French singer-songwriter and musician

Julien Thomas (born 27 July 1980), known professionally as Tiborg, is a French singer-songwriter, musician, record producer and DJ.

== Biography ==
Julien Thomas learned early-on how to play instruments like the piano, the drums and the saxophone. Tiborg also took a particular interest in singing and at age 15 took classes in both jazz and operatic vocal techniques, earning a diploma at 19 from the Conservatoire of Music.

== Career ==
In 2000, at the age of 20, Tiborg founded his own recording studio and label company. This venture brought about opportunities, and in 2003, Tiborg signed his first contract with Recall Publishing, distributed by East :West/Warner Music under the pseudo of Astro. The song, a cover of Queen's hit "The Show Must Go On", attracted significant attention from French radio and DJs internationally, and Tiborg was invited to perform in clubs and at private events all over Europe and Russia.
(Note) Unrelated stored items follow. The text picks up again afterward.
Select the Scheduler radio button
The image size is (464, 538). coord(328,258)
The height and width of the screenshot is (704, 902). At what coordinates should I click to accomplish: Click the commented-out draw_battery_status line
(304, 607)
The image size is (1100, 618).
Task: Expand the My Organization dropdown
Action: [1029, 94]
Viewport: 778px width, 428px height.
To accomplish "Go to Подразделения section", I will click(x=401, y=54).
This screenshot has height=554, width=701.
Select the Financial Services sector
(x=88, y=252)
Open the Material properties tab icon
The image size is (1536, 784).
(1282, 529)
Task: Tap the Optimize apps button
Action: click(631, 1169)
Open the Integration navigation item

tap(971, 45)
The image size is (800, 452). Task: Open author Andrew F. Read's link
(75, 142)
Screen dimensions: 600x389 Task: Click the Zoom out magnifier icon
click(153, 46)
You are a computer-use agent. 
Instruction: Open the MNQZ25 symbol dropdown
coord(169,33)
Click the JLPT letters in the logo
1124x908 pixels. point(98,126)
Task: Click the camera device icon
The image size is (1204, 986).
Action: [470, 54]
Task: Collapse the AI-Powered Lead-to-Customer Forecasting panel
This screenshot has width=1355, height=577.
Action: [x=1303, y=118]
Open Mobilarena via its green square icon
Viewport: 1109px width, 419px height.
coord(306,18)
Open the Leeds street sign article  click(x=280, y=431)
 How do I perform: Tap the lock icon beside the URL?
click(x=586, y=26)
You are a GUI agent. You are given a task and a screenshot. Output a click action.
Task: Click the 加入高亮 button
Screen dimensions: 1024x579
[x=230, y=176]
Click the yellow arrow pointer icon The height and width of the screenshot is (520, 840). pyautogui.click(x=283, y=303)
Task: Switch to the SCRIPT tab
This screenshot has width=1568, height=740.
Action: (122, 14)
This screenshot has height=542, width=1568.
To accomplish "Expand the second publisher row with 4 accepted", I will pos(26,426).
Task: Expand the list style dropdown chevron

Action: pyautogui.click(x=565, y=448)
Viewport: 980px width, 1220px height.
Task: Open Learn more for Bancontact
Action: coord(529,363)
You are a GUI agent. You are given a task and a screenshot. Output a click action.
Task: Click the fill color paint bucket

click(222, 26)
The song aired on the Europe 2 broadcast Club 40.

In 2008, he composed the soundtrack of the dancing show No(s) Limit(es), created by Alexandra N'Possee's company.

For 2009's New Year's Eve, he played live at La Nuit du Pompon Rouge, a famous party in La Plagne.

In 2013 and 2014, Tiborg composed and released two songs: "If U Wanna Be loved" and "Ukamane", both accompanied by a video clip.

Under various pseudonyms (Spreader, K.Melleon, among others), Tiborg composed music for brands such as BMW, Ferrari, Toyota, Rolex, and Tex.

At the same time, Tiborg developed a DJ/performer live concept, which brought him to play on national and international stages, such as the Pharaonic Festival, where he played beside Showtek, Tony Junior, and Blinders.

In September 2015, one of his tracks, "Club Believer", was used the season 4 episode 1 of the ABC Show Nashville, broadcast in front of 4.91 million viewers on ABC 10.

He composed and produced the title "Rise Again", from Gabriel Tumbak featuring the Israeli singer Gad Elbaz.

He mastered the titles "Dis-le moi" and "Ca va, ca va" of the French artist Claudio Capéo, extracted from the self-titled album, certified Platinum disc in France.

In 2016, Tiborg released his third single, "Miracle". The jacket's artwork was designed by Ruud Van Eijk (who also worked on the jackets of Zedd, Tiësto, Martin Garrix, and David Guetta). "Miracle" was played on the national French radio NRJ, in its broadcast Hit des Clubs DJ Buzz on Friday nights.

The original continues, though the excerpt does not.